Task item ▸
Scan the records for the string "image", then copy each line that has it.

Data to process ▸
####
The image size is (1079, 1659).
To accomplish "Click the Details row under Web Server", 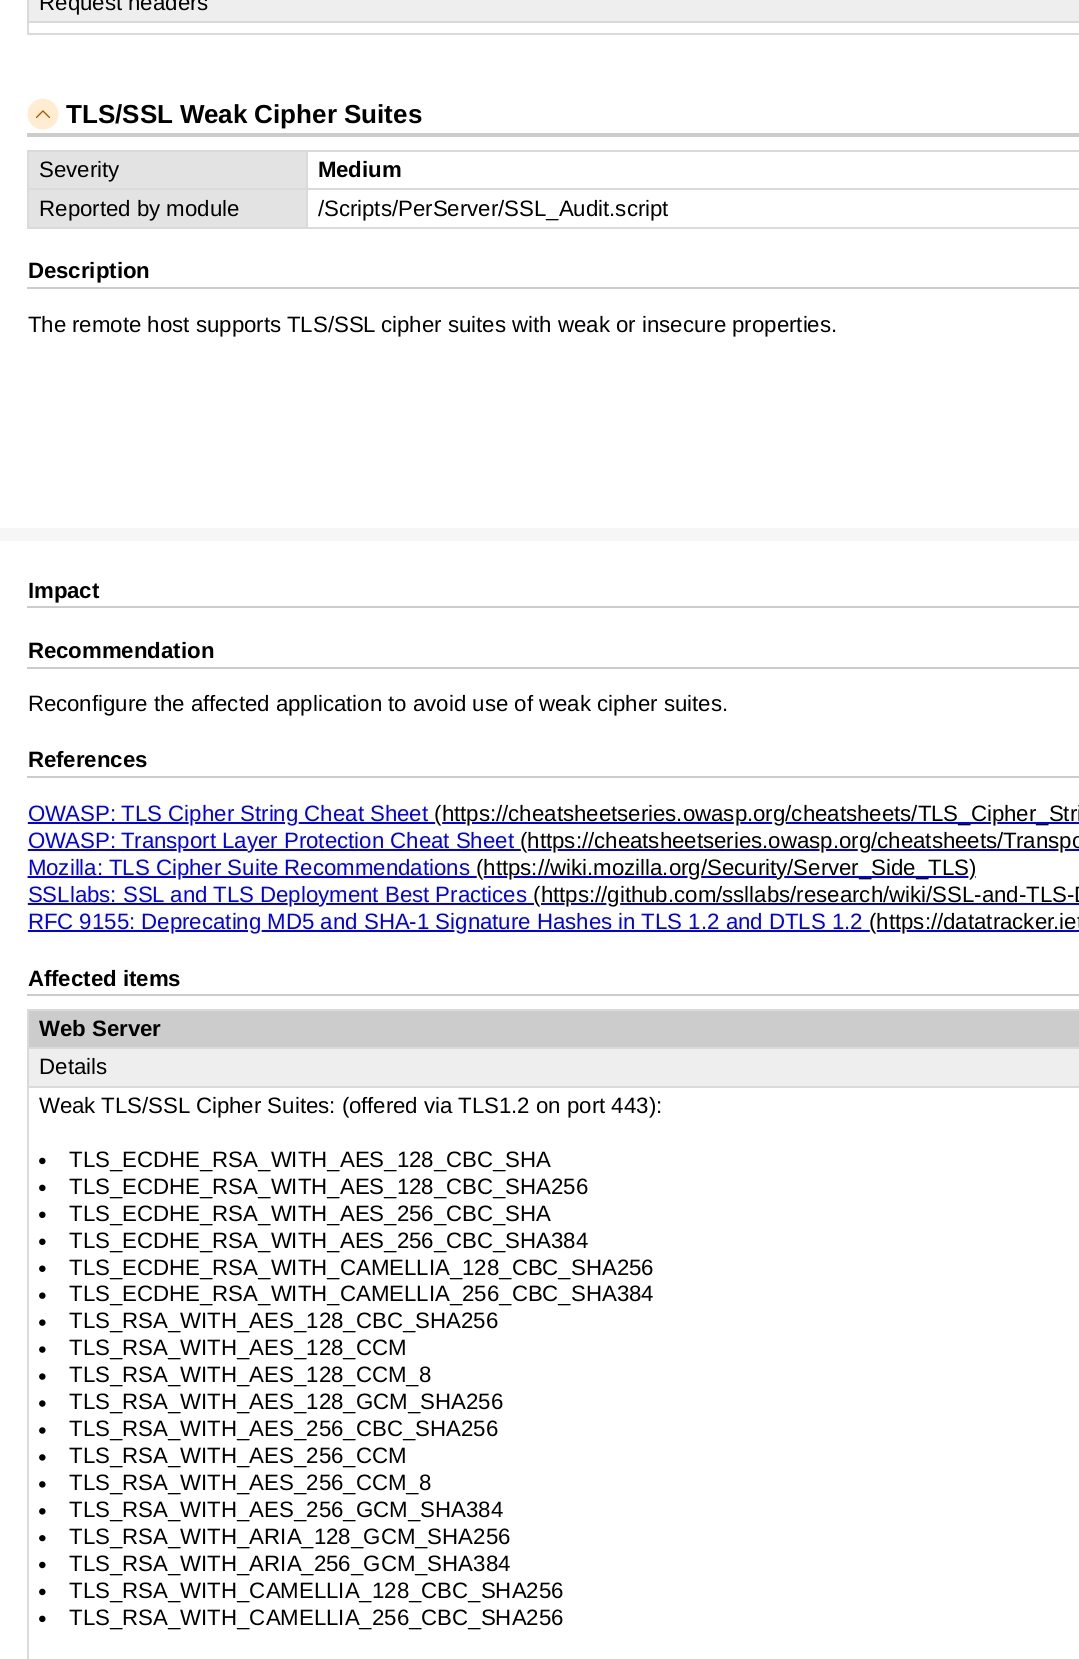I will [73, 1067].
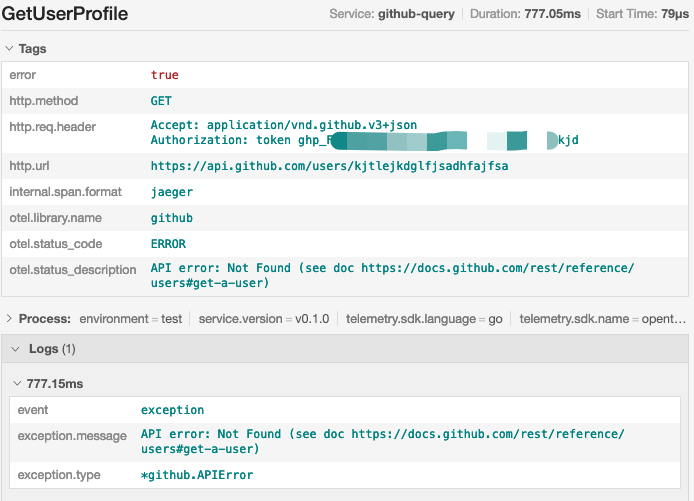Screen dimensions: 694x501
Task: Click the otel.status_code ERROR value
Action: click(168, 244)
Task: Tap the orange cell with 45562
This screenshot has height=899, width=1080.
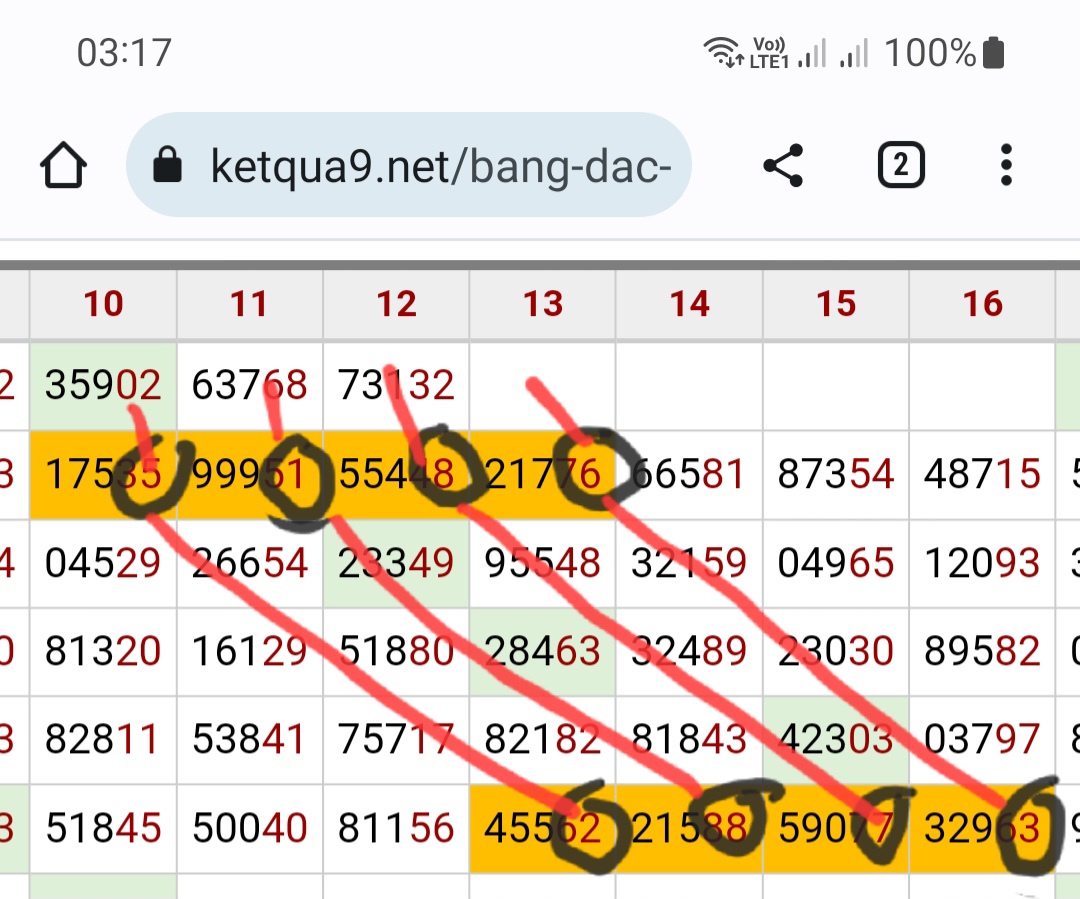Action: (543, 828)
####
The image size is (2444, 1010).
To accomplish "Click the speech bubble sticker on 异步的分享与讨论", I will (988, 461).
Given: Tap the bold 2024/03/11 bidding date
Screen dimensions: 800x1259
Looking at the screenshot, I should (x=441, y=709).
####
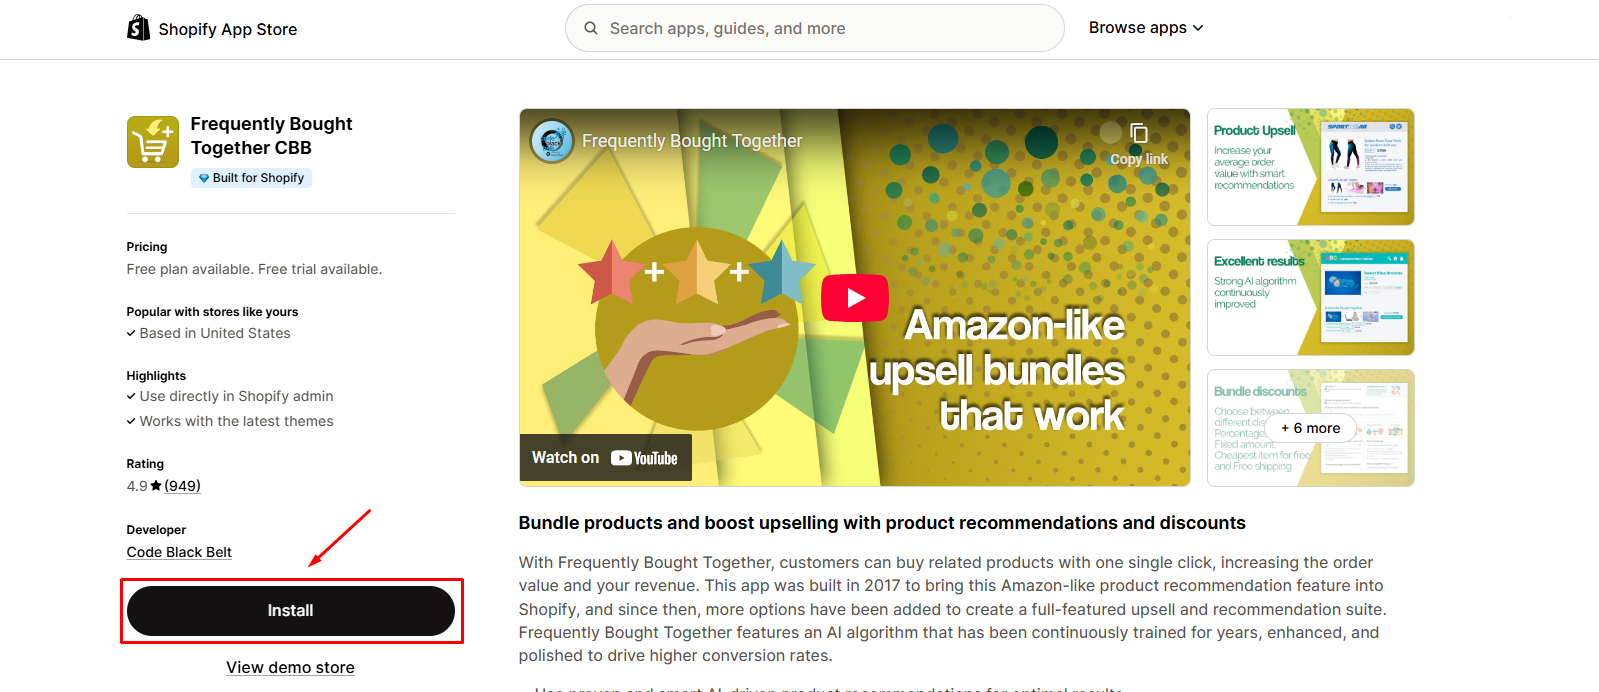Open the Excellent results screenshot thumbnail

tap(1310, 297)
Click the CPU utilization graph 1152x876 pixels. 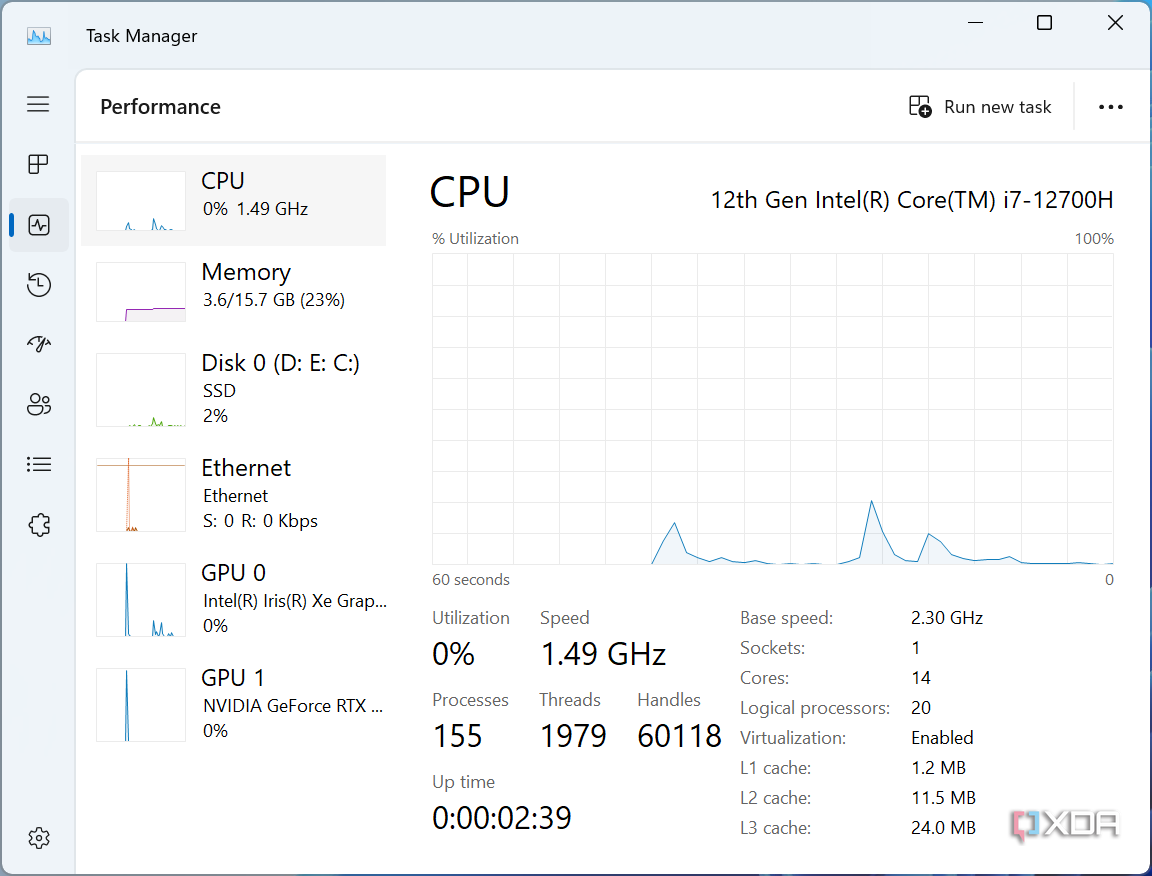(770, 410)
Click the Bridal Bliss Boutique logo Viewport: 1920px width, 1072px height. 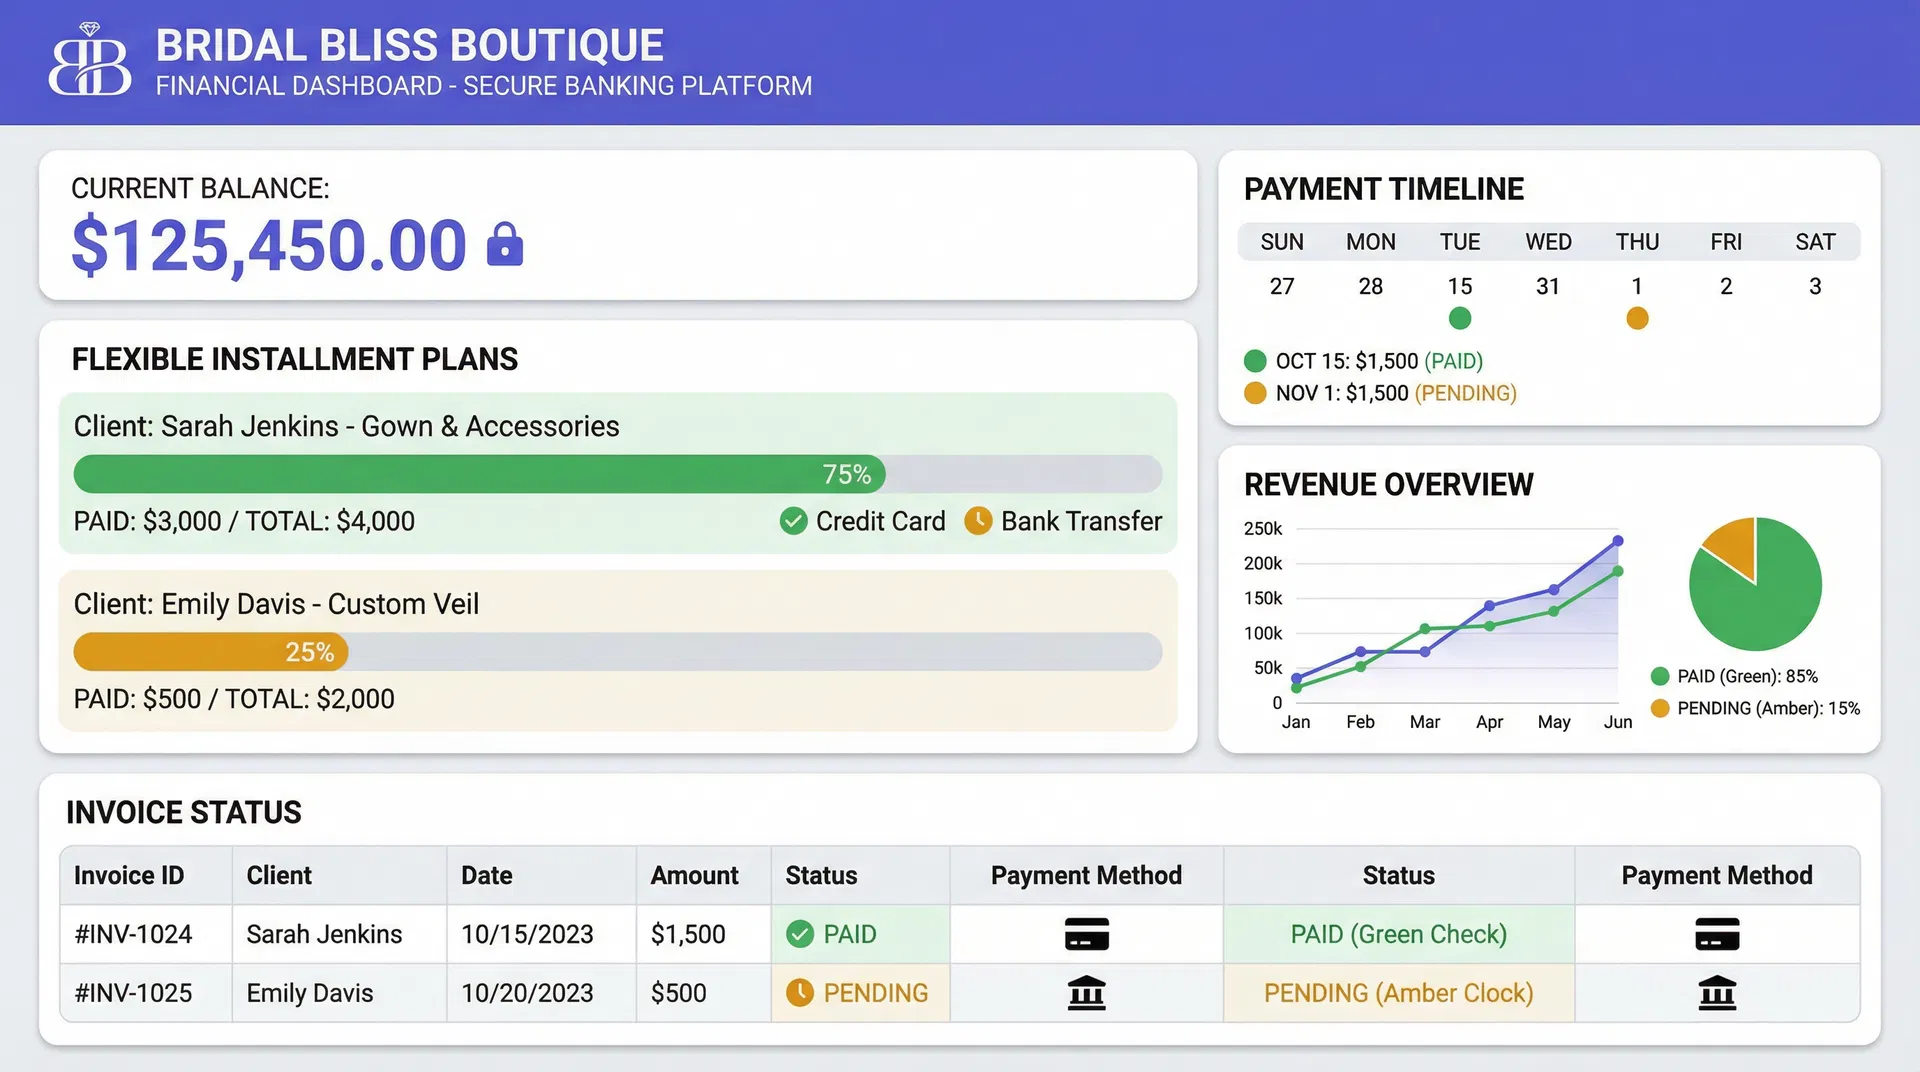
####
Answer to this exercise ▸
The image size is (1079, 1659).
The image size is (2444, 1010).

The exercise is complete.